§ Challenge:
Reproduce without alteration the stretch of lines from the line containing "This screenshot has width=1456, height=819." through the line containing "tap(510, 558)", both of those lines included.

-- START OF Given records --

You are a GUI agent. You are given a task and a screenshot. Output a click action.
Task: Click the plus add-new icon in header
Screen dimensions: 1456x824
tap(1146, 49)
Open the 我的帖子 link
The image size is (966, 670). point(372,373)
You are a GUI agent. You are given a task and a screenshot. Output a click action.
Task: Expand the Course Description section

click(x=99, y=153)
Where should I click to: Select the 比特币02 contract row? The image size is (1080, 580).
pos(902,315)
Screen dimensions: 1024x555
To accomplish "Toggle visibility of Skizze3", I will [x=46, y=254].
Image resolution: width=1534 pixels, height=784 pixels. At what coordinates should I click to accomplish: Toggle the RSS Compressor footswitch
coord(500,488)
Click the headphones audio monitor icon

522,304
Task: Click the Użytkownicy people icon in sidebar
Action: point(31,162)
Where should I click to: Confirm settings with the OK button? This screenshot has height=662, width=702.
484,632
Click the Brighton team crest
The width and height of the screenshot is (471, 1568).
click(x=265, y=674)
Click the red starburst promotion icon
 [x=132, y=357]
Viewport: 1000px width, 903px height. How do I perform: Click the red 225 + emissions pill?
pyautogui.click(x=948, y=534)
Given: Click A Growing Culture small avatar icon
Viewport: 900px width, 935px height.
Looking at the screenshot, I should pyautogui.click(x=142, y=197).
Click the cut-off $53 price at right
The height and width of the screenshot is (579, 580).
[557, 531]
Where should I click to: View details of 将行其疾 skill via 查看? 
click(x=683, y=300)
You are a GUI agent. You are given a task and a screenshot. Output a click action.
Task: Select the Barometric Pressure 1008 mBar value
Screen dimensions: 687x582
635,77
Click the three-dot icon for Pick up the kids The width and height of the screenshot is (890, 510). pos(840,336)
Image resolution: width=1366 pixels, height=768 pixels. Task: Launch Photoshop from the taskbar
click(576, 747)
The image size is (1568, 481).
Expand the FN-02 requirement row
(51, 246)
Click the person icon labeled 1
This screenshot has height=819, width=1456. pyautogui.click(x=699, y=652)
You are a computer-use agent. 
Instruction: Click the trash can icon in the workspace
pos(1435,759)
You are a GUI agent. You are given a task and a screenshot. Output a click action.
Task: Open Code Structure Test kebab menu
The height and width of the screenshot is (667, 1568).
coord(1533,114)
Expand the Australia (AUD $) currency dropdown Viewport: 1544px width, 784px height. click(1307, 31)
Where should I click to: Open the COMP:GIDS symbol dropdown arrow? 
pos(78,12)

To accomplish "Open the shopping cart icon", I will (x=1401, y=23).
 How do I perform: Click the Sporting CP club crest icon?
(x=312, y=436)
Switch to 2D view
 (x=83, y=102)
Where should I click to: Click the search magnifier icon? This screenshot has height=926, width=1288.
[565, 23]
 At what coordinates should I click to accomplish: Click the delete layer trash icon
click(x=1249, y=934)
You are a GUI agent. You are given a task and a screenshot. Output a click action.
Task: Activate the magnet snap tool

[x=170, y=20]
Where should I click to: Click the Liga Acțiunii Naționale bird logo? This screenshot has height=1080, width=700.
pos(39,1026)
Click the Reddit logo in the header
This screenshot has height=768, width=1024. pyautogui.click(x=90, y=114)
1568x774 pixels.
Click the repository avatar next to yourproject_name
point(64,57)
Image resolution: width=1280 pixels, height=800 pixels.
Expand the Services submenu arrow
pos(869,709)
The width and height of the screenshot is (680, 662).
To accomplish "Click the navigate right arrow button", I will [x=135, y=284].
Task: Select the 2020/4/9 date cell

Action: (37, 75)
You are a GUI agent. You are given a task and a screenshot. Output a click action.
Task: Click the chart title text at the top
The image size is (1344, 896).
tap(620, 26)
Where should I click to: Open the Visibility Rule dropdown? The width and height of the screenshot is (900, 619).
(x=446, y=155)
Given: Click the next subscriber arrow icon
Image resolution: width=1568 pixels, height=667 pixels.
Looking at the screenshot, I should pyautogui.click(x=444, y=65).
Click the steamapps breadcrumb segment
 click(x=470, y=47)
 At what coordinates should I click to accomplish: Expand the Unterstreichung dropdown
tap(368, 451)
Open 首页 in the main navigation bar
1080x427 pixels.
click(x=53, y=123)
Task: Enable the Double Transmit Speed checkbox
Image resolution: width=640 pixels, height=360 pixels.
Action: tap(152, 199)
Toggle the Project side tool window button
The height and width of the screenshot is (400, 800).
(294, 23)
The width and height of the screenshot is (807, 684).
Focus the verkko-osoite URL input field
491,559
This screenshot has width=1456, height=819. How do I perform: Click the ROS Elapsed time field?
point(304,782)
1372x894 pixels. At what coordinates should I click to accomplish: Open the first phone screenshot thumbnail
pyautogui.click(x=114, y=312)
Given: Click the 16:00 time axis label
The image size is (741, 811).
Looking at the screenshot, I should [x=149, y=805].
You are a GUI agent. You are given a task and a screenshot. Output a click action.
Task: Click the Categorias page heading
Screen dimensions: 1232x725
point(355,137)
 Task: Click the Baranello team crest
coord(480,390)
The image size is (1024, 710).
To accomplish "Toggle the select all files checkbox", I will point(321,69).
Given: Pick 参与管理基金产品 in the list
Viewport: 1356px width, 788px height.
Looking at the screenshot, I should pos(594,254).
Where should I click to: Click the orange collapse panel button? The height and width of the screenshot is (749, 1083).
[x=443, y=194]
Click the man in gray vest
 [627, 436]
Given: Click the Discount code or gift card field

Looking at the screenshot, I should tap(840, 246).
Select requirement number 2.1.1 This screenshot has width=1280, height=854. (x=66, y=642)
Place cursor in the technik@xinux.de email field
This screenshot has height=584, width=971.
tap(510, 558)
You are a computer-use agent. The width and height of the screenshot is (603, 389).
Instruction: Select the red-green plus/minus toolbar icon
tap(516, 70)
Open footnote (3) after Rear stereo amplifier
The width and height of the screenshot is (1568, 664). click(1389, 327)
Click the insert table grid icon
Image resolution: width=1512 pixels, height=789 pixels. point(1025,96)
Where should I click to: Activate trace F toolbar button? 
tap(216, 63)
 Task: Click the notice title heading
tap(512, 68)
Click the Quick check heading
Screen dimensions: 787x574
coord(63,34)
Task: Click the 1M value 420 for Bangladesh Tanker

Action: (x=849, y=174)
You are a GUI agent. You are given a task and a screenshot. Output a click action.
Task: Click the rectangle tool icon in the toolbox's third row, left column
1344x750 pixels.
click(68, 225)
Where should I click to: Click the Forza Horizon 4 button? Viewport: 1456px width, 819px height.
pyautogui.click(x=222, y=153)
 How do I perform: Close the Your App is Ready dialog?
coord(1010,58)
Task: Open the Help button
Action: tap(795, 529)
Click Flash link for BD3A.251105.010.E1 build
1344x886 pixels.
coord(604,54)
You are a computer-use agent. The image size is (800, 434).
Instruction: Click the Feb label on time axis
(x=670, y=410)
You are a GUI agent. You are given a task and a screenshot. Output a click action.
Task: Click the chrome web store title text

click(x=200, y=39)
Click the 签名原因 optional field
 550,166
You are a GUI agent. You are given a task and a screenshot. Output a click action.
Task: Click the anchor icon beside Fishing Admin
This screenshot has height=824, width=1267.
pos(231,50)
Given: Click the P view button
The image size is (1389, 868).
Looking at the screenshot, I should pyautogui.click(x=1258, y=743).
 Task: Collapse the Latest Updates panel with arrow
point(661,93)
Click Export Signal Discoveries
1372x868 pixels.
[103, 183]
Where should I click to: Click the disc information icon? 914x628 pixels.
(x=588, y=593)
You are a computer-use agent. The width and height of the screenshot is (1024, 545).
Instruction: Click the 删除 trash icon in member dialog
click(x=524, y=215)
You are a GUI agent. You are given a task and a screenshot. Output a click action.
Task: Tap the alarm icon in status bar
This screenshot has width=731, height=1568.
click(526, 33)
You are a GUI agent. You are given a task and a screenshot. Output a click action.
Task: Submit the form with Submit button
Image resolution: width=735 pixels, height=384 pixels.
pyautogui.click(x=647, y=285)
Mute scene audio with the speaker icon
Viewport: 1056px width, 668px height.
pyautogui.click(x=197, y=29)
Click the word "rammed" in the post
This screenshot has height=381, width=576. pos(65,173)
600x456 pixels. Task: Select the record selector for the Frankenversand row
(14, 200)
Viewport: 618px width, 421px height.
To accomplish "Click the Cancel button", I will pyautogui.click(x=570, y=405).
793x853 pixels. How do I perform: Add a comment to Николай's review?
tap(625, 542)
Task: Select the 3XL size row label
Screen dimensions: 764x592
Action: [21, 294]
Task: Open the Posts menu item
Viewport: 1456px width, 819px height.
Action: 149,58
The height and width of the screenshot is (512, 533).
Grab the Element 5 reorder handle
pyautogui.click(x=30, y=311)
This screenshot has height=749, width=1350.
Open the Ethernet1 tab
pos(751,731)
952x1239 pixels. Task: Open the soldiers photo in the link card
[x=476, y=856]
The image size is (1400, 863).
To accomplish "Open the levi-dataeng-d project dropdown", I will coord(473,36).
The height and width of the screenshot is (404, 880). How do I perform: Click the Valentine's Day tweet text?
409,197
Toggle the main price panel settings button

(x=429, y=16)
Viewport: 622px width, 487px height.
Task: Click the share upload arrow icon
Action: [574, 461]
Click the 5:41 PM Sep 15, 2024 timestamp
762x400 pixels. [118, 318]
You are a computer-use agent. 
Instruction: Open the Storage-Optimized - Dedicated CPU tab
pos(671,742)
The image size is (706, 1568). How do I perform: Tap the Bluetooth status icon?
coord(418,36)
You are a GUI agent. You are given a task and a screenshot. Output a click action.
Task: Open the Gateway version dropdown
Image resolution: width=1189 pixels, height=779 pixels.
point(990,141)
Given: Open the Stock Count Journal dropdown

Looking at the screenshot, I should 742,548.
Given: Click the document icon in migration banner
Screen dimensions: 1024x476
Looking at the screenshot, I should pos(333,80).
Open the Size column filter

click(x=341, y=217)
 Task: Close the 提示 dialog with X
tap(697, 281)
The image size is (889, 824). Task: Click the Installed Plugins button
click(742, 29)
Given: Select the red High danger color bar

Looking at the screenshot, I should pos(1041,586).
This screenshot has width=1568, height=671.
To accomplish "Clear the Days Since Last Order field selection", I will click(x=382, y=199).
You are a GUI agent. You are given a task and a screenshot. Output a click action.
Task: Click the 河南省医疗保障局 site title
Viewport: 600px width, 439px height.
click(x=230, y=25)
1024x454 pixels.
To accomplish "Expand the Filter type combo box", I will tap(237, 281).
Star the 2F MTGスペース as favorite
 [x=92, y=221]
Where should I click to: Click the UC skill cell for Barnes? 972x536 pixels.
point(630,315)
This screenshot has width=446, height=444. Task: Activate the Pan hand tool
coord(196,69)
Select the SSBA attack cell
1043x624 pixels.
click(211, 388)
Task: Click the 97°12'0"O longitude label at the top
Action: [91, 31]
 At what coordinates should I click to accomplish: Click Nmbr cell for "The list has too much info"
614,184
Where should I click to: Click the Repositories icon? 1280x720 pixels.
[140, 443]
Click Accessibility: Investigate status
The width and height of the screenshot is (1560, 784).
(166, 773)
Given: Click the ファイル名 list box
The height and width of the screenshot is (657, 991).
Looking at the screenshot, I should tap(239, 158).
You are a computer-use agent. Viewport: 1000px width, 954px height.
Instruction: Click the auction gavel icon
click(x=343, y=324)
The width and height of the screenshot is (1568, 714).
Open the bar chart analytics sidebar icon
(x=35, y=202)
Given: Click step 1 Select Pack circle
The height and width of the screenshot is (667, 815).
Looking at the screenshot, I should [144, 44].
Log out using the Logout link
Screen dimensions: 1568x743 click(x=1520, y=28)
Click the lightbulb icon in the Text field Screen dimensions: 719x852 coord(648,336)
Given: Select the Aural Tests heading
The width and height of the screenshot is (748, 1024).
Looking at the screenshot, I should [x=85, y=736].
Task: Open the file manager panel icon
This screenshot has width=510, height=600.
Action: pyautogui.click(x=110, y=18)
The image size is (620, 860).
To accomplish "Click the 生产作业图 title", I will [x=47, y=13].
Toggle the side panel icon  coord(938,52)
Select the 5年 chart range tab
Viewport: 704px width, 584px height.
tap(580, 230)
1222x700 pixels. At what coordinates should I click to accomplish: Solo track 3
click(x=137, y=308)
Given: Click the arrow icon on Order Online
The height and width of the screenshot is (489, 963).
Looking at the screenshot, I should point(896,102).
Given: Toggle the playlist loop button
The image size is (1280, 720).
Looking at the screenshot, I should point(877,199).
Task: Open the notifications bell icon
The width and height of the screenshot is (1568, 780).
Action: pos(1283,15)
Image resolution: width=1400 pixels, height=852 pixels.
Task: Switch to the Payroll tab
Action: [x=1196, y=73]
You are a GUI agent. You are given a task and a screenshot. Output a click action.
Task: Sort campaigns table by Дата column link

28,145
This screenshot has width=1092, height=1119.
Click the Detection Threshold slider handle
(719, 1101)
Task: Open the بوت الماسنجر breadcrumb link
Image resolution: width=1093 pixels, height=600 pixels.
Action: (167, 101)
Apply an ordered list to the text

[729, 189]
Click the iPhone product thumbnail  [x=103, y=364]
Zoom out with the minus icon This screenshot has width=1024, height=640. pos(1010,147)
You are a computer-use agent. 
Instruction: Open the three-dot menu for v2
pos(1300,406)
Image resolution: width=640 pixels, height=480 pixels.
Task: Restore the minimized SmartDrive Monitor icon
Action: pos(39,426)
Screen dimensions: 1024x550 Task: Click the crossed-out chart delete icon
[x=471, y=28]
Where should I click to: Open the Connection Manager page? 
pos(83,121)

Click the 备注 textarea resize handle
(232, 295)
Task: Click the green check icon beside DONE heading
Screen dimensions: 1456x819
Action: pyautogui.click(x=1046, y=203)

-- END OF Given records --

§ Result of the exercise:
This screenshot has width=1456, height=819. How do I perform: Click the ROS Elapsed time field?
point(304,782)
1372x894 pixels. At what coordinates should I click to accomplish: Open the first phone screenshot thumbnail
pyautogui.click(x=114, y=312)
Given: Click the 16:00 time axis label
The image size is (741, 811).
Looking at the screenshot, I should [x=149, y=805].
You are a GUI agent. You are given a task and a screenshot. Output a click action.
Task: Click the Categorias page heading
Screen dimensions: 1232x725
point(355,137)
 Task: Click the Baranello team crest
coord(480,390)
The image size is (1024, 710).
To accomplish "Toggle the select all files checkbox", I will point(321,69).
Given: Pick 参与管理基金产品 in the list
Viewport: 1356px width, 788px height.
Looking at the screenshot, I should pos(594,254).
Where should I click to: Click the orange collapse panel button? The height and width of the screenshot is (749, 1083).
[x=443, y=194]
Click the man in gray vest
 [627, 436]
Given: Click the Discount code or gift card field

Looking at the screenshot, I should tap(840, 246).
Select requirement number 2.1.1 This screenshot has width=1280, height=854. (x=66, y=642)
Place cursor in the technik@xinux.de email field
This screenshot has height=584, width=971.
tap(510, 558)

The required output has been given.